Exercise.
Print the listing in its entirety and exactly, leaving out images.

Materials provided.
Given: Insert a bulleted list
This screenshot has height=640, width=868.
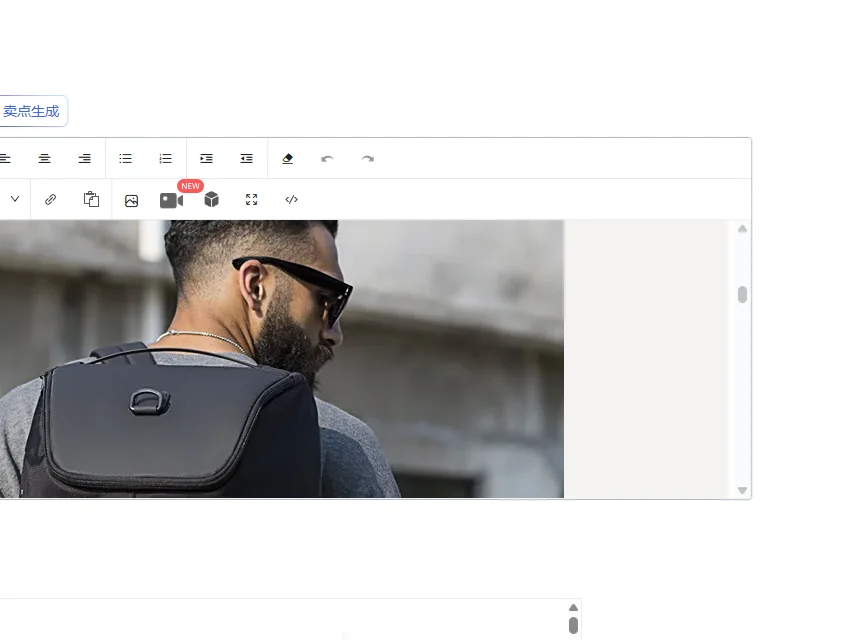Looking at the screenshot, I should point(126,159).
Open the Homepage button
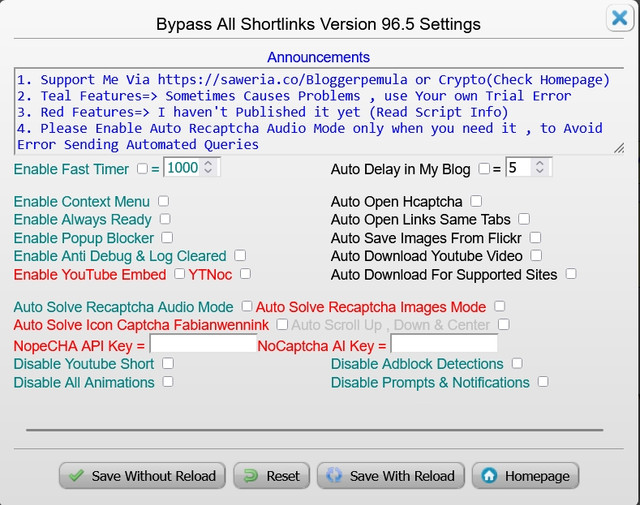Viewport: 640px width, 505px height. pyautogui.click(x=526, y=476)
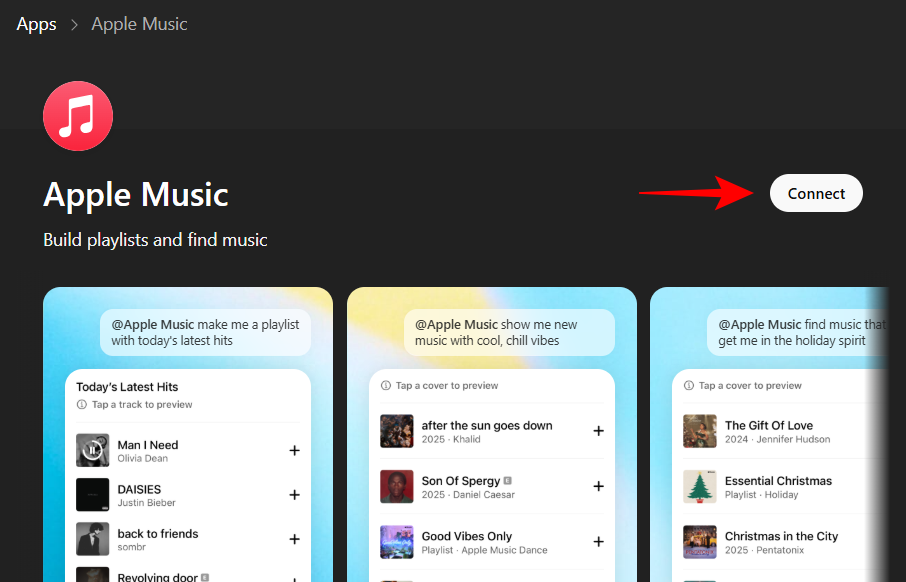Pause Man I Need preview
Screen dimensions: 906x582
92,450
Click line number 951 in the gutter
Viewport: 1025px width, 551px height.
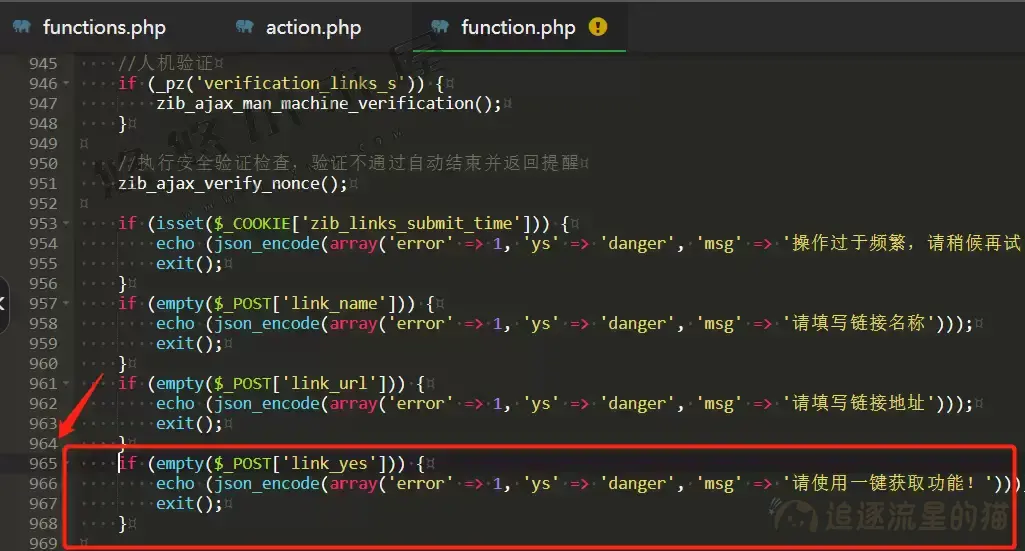43,184
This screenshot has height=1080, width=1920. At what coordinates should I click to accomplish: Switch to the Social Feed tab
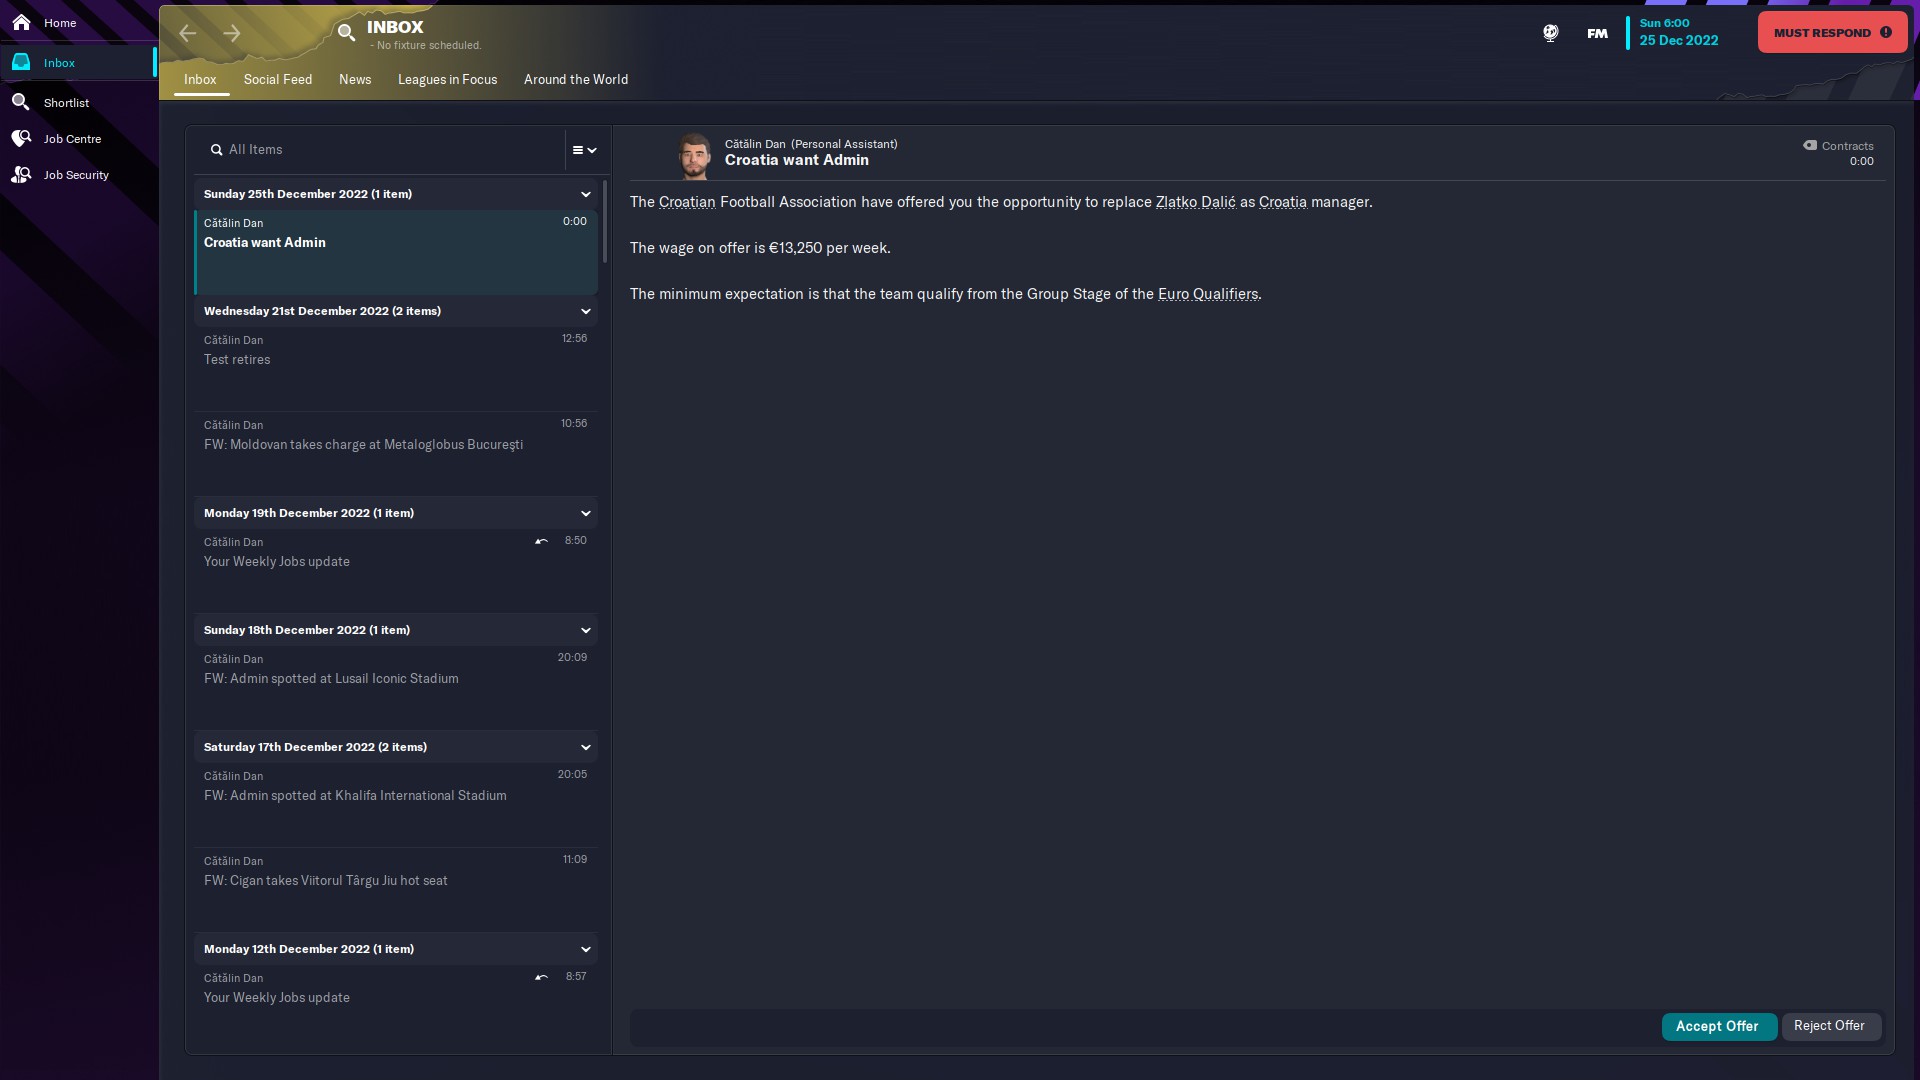click(x=278, y=79)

Exercise result.
Given: Insert a bulleted list
This screenshot has height=640, width=868.
Looking at the screenshot, I should point(126,159).
Open the Homepage button
Viewport: 640px width, 505px height. pyautogui.click(x=526, y=476)
Pause Man I Need preview
Screen dimensions: 906x582
92,450
Click line number 951 in the gutter
Viewport: 1025px width, 551px height.
43,184
This screenshot has height=1080, width=1920. At what coordinates should I click to accomplish: Switch to the Social Feed tab
click(x=278, y=79)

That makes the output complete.